Toute crise révèle quelque chose de nous et produit des effets négatifs et positifs
Je vous ai déjà parlé de mon sentiment ambivalent par rapport au mouvement des "gilets jaunes", en vous expliquant que mes idées ne peuvent approuver des revendications qui vont en arrière, mais que mon coeur a mal ressenti tout le mépris pour cette révolte sincère...bref pas simple de se confronter à ce mouvement!
Il y a quand même un autre sentiment que j'ai confusément éprouvé: une fierté certaine d'être dans un pays qui sait se révolter contre ce qu'il ressent comme une injustice.

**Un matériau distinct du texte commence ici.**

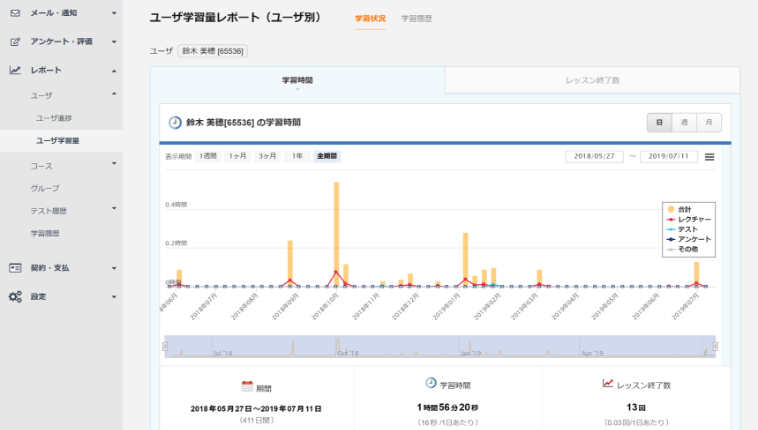The image size is (758, 430).
Task: Switch to the 学習履歴 top tab
Action: (417, 19)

Aux USA, placés dans la même frustration, les "gens du bas" ont élu un démagogue de la pire espèce, qui avait pour seule vertu de donner des boutons à l'establishment.

En Italie la colère populaire aboutit à l'alliance de la carpe et du lapin:

Au Japon, on courbe la tête, on subit, au pire on se suicide.
Donc vous l'avez compris, je ressens une certaine fierté à voir ce peuple qui bouge encore et exprime son ras le bol, fusse de façon maladroite, et malgré les récupérations des forces populistes.
Je me dis: tout n'est pas désespéré!
Vous direz que c'est mon côté incroyablement optimiste que de voir une grande énergie dans cette révolte qui vient de loin, de notre mépris, d'une marche forcée vers une autre société plus individualiste moins sociale. Et en même temps, tous ces gens qui ne savent pas que si ils allaient voir les autres systèmes en vigueur à l'étranger, ils apprécieraient davantage le leur! Mais bon, comme disait Gramsci "la vérité n'est pas toujours révolutionnaire, camarades". L'essentiel n'est pas d'avoir raison, l'essentiel c'est qu'un grand nombre partage votre avis.
La culture, notre matrice, a pour obligation de travailler à un nouveau projet, à un nouveau consensus, c'est uniquement à ce prix, que nous pourrons recréer du lien...sinon, à quoi servons nous?